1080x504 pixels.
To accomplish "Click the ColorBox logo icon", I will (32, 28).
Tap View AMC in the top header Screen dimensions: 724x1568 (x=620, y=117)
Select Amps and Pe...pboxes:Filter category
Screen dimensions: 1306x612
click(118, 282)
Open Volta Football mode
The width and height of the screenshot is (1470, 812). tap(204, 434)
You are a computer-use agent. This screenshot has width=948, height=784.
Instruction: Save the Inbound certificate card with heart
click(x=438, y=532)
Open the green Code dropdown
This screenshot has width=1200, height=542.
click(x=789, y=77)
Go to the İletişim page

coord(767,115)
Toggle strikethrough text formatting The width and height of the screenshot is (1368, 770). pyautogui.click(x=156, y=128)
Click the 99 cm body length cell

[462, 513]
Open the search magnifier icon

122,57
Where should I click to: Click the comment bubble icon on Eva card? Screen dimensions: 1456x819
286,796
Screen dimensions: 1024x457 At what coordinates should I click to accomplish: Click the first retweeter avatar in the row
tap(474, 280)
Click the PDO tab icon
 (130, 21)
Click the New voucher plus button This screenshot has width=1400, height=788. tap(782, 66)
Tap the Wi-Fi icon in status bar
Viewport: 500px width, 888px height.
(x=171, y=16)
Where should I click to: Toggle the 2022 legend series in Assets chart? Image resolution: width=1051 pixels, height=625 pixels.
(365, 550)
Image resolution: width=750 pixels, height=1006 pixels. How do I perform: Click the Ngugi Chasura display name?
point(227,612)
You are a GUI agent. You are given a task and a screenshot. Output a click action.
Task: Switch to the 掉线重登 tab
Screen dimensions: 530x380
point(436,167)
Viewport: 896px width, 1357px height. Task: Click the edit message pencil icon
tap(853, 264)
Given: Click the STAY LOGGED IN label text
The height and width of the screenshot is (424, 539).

(REQUIRED WORK): Line by line, the listing above is to be transcribed exactly.

(FINAL ANSWER):
1080x504 pixels.
To accomplish "Click the ColorBox logo icon", I will (32, 28).
Tap View AMC in the top header Screen dimensions: 724x1568 (x=620, y=117)
Select Amps and Pe...pboxes:Filter category
Screen dimensions: 1306x612
click(118, 282)
Open Volta Football mode
The width and height of the screenshot is (1470, 812). tap(204, 434)
You are a computer-use agent. This screenshot has width=948, height=784.
Instruction: Save the Inbound certificate card with heart
click(x=438, y=532)
Open the green Code dropdown
This screenshot has width=1200, height=542.
click(x=789, y=77)
Go to the İletişim page

coord(767,115)
Toggle strikethrough text formatting The width and height of the screenshot is (1368, 770). pyautogui.click(x=156, y=128)
Click the 99 cm body length cell

[462, 513]
Open the search magnifier icon

122,57
Where should I click to: Click the comment bubble icon on Eva card? Screen dimensions: 1456x819
286,796
Screen dimensions: 1024x457 At what coordinates should I click to accomplish: Click the first retweeter avatar in the row
tap(474, 280)
Click the PDO tab icon
 (130, 21)
Click the New voucher plus button This screenshot has width=1400, height=788. tap(782, 66)
Tap the Wi-Fi icon in status bar
Viewport: 500px width, 888px height.
(x=171, y=16)
Where should I click to: Toggle the 2022 legend series in Assets chart? Image resolution: width=1051 pixels, height=625 pixels.
(365, 550)
Image resolution: width=750 pixels, height=1006 pixels. How do I perform: Click the Ngugi Chasura display name?
point(227,612)
You are a GUI agent. You are given a task and a screenshot. Output a click action.
Task: Switch to the 掉线重登 tab
Screen dimensions: 530x380
point(436,167)
Viewport: 896px width, 1357px height. Task: Click the edit message pencil icon
tap(853, 264)
Given: Click the STAY LOGGED IN label text
The height and width of the screenshot is (424, 539).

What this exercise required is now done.